Nicholé Breedt

Personal information
- Full name: Nicholé Breedt (née: Taljaard)
- Born: 3 May 1997 (age 29) Cape Town, South Africa
- Height: 1.77 m (5 ft 10 in)
- School: Stellenberg High School
- University: Stellenbosch University

Netball career
- Playing positions: GA, WA, GS
- Years: Club team / Apps
- 202x-2024: Western Cape Southern Stings
- 2024–: London Pulse
- Years: National team / Caps
- 2022–: South Africa / 29

Medal record
Representing South Africa
World University Netball Championship
| Silver medal – second place | 2018 Kampala | Team |
Fast5 Netball World Series
| Silver medal – second place | 2022 Christchurch | Team |

= Nicholé Breedt =

South Africa netball international

Nicholé Breedt (née Taljaard; born 3 May 1997) is a South African international netball player who plays as GA for London Pulse in the Netball Super League.

She scored the final goal in South Africas historic draw against New Zealand at the Cape Town International Convention Centre during the 2023 Netball World Cup.

== Early life and education ==
She began playing netball at the age of five.
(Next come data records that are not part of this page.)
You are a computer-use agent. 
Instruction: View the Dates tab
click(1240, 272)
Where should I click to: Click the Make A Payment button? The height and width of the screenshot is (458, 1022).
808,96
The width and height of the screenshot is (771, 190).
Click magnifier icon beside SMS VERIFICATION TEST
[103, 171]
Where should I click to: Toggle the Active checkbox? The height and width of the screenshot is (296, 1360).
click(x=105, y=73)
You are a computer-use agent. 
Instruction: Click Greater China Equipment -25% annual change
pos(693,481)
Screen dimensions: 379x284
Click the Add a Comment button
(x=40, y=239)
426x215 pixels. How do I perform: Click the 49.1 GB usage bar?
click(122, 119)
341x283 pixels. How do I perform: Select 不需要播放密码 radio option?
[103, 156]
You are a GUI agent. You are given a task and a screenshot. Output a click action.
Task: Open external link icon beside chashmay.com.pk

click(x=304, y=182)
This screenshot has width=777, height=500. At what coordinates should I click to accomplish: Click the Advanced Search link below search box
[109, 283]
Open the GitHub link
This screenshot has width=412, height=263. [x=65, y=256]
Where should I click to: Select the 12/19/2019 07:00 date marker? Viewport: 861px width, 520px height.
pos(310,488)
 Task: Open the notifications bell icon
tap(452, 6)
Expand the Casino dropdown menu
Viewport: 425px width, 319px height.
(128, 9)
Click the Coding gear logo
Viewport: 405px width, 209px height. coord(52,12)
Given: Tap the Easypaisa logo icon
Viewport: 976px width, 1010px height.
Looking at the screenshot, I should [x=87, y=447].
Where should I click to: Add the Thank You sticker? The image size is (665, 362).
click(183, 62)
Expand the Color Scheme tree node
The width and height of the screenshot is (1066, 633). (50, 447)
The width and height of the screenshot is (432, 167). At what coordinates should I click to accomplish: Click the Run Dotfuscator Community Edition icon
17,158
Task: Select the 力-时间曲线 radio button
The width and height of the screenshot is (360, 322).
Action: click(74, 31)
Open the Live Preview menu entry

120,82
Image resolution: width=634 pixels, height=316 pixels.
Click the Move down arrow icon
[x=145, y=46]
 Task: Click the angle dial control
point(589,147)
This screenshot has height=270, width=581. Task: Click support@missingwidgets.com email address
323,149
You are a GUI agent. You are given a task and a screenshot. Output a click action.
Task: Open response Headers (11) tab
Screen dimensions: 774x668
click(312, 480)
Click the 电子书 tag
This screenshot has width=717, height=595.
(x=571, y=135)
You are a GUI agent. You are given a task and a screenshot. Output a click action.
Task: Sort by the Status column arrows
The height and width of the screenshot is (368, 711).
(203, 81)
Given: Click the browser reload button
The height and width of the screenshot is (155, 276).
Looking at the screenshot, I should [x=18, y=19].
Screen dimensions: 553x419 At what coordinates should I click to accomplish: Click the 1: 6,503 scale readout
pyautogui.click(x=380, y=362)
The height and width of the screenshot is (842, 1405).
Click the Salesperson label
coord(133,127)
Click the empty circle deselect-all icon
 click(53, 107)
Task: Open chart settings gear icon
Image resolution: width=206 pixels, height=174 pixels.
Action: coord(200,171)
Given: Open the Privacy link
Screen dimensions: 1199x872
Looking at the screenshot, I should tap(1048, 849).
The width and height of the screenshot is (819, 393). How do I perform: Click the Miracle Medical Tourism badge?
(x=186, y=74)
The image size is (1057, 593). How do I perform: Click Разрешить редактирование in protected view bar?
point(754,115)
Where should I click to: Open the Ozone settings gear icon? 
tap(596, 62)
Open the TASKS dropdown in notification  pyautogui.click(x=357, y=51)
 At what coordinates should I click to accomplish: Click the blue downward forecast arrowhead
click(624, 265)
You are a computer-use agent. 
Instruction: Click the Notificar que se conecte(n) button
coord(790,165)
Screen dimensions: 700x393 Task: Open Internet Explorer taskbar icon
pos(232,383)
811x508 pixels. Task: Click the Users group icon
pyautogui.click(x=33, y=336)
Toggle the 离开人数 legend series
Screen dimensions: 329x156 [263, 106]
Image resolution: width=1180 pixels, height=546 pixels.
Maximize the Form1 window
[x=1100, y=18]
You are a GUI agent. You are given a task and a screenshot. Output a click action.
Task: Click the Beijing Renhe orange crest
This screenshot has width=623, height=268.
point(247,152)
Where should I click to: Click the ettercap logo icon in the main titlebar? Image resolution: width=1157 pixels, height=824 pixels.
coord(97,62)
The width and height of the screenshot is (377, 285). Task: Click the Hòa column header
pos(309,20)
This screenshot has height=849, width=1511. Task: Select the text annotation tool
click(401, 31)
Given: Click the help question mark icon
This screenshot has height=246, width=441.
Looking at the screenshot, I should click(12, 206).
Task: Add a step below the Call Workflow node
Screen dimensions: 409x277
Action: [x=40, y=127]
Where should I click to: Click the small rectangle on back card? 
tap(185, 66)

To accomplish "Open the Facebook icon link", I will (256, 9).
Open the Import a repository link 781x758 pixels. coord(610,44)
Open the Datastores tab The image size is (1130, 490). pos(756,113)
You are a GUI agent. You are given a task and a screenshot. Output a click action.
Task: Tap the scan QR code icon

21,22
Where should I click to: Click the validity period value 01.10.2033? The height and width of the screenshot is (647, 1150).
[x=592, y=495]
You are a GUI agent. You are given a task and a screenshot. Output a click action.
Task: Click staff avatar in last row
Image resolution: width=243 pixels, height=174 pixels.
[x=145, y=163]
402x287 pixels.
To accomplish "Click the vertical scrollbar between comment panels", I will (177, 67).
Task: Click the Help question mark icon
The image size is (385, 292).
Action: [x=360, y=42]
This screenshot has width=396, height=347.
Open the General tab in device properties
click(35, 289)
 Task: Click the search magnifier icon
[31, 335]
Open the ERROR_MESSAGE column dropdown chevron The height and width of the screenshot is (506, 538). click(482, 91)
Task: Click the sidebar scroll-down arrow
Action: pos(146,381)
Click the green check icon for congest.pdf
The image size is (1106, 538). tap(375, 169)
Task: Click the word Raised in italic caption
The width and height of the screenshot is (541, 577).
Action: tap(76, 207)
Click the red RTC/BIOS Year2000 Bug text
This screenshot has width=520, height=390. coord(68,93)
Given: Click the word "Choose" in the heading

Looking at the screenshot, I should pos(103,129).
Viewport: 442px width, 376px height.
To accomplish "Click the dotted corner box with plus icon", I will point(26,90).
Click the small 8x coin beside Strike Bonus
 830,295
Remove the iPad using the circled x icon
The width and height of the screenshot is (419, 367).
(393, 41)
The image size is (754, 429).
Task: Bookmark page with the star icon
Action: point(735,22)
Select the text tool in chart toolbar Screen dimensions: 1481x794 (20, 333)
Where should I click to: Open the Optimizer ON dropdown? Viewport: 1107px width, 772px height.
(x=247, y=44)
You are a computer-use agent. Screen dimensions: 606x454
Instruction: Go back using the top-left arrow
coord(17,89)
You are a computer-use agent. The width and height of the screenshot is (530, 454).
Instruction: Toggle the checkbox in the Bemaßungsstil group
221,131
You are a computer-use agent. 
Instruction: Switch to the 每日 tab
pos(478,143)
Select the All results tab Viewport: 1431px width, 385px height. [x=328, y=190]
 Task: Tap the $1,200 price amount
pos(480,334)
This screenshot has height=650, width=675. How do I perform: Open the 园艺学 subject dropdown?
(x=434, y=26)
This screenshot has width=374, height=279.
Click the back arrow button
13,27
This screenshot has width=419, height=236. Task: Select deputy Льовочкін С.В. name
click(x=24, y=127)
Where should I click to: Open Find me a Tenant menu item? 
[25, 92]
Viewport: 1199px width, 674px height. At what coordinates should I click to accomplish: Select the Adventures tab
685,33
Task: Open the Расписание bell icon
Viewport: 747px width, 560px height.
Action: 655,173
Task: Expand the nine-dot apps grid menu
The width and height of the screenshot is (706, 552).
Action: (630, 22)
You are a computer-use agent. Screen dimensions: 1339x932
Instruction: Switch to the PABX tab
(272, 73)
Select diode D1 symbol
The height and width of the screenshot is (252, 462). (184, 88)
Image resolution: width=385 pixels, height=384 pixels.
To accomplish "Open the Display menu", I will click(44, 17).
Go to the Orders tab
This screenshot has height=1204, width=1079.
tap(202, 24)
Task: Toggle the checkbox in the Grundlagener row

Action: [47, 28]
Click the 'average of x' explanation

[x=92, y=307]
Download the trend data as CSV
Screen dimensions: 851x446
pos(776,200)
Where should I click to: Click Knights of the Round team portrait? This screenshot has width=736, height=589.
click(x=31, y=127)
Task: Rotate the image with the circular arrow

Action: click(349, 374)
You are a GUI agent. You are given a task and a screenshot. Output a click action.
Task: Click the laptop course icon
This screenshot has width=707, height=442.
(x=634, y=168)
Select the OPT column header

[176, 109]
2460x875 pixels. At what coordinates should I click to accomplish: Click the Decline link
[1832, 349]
She was a regular in Stellenberg High School's netball first team and represented the school at national level. Breedt then obtained a BSc in Sports Science as well as a postgraduate certificate in education at Stellenbosch University, where she also played for their varsity netball team, known as the Maties.

== Club career ==
Breedt represented the Western Cape Southern Stings in the Telkom Netball League where she was also named as captain.

=== London Pulse ===
Breedt was signed by London Pulse for the 2024 Netball Superleague season. She helped the side win their first Super League Grand final in 2025, defeating Loughborough Lightning 53–45.

== International career ==

=== Junior international career ===
As an 18-year-old, Taljaard was named in the South African under-21 squad ahead of the youth Netball World Cup the following year but she tore her anterior cruciate ligament (ACL) in a Telkom Netball League match require 12 months recovery.

=== Senior international career ===
She made her senior international debut for South Africa during the 2022 Commonwealth Games in a pool stage match against Wales on 3 August 2022. She was also a key member of the South African squad which emerged as runners-up to Australia in the final of the 2022 Fast5 Netball World Series.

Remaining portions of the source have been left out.